Market Basket Analysis is one of the key techniques used by large retailers to uncover associations between items. It works by looking for combinations of items that occur together frequently in transactions. To put it another way, it allows retailers to identify relationships between the items that people buy.

Association Rules are widely used to analyze retail basket or transaction data, and are intended to identify strong rules discovered in transaction data using measures of interestingness, based on the concept of strong rules.

How does Market Basket Analysis Work?

Market Basket Analysis is modelled on Association rule mining, i.e., the IF {}, THEN {} construct. For example, IF a customer buys bread, THEN he is likely to buy butter as well.

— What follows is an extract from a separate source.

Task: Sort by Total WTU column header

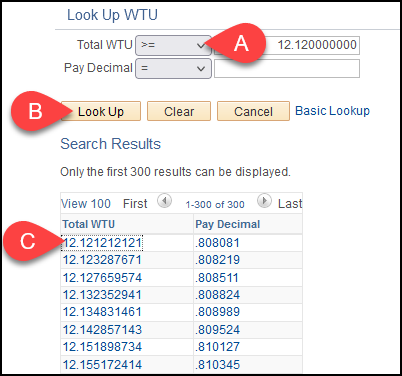Action: tap(89, 224)
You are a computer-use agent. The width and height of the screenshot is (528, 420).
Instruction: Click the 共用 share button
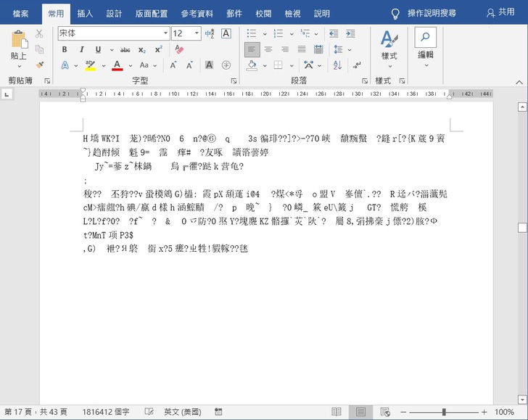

Association rules are usually represented as: {Bread} -> {Butter}

Some terminologies to familiarize yourself with Market Basket Analysis are:

  • Antecedent:Items or 'itemsets' found within the data are antecedents. In simpler words, it's the IF component, written on the left-hand side. In the above example, bread is the antecedent.
  • Consequent:A consequent is an item or set of items found in combination with the antecedent. It's the THEN component, written on the right-hand side. In the above example, butter is the consequent.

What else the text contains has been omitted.